--- Required work ---
Write out the entries below once more, exactly.

--- Dataset entries ---
··········

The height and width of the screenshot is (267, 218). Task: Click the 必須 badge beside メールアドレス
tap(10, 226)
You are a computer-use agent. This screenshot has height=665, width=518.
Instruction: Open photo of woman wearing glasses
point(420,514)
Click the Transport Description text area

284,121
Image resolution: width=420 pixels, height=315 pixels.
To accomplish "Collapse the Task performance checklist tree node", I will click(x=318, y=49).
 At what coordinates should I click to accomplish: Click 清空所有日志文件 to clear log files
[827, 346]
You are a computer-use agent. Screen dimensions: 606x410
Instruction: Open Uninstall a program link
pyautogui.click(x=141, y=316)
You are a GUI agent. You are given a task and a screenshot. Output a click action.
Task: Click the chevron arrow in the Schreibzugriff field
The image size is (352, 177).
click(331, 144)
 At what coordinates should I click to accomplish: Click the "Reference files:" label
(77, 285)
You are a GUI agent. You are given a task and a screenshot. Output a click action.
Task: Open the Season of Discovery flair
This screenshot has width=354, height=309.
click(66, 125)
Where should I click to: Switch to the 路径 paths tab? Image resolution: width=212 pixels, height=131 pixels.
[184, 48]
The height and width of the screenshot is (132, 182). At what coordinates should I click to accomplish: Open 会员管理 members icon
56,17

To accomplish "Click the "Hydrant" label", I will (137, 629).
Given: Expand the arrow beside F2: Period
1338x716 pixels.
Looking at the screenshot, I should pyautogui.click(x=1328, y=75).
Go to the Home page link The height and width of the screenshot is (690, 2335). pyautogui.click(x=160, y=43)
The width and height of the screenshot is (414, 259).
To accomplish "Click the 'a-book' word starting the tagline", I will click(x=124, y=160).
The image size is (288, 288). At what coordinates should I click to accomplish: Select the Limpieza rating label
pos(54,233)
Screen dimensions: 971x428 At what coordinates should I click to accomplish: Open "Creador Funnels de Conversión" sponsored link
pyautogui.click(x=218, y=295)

··········

--- Response for this exercise ---
The height and width of the screenshot is (267, 218). Task: Click the 必須 badge beside メールアドレス
tap(10, 226)
You are a computer-use agent. This screenshot has height=665, width=518.
Instruction: Open photo of woman wearing glasses
point(420,514)
Click the Transport Description text area

284,121
Image resolution: width=420 pixels, height=315 pixels.
To accomplish "Collapse the Task performance checklist tree node", I will click(x=318, y=49).
 At what coordinates should I click to accomplish: Click 清空所有日志文件 to clear log files
[827, 346]
You are a computer-use agent. Screen dimensions: 606x410
Instruction: Open Uninstall a program link
pyautogui.click(x=141, y=316)
You are a GUI agent. You are given a task and a screenshot. Output a click action.
Task: Click the chevron arrow in the Schreibzugriff field
The image size is (352, 177).
click(331, 144)
 At what coordinates should I click to accomplish: Click the "Reference files:" label
(77, 285)
You are a GUI agent. You are given a task and a screenshot. Output a click action.
Task: Open the Season of Discovery flair
This screenshot has width=354, height=309.
click(66, 125)
Where should I click to: Switch to the 路径 paths tab? Image resolution: width=212 pixels, height=131 pixels.
[184, 48]
The height and width of the screenshot is (132, 182). At what coordinates should I click to accomplish: Open 会员管理 members icon
56,17

To accomplish "Click the "Hydrant" label", I will (137, 629).
Given: Expand the arrow beside F2: Period
1338x716 pixels.
Looking at the screenshot, I should pyautogui.click(x=1328, y=75).
Go to the Home page link The height and width of the screenshot is (690, 2335). pyautogui.click(x=160, y=43)
The width and height of the screenshot is (414, 259).
To accomplish "Click the 'a-book' word starting the tagline", I will click(x=124, y=160).
The image size is (288, 288). At what coordinates should I click to accomplish: Select the Limpieza rating label
pos(54,233)
Screen dimensions: 971x428 At what coordinates should I click to accomplish: Open "Creador Funnels de Conversión" sponsored link
pyautogui.click(x=218, y=295)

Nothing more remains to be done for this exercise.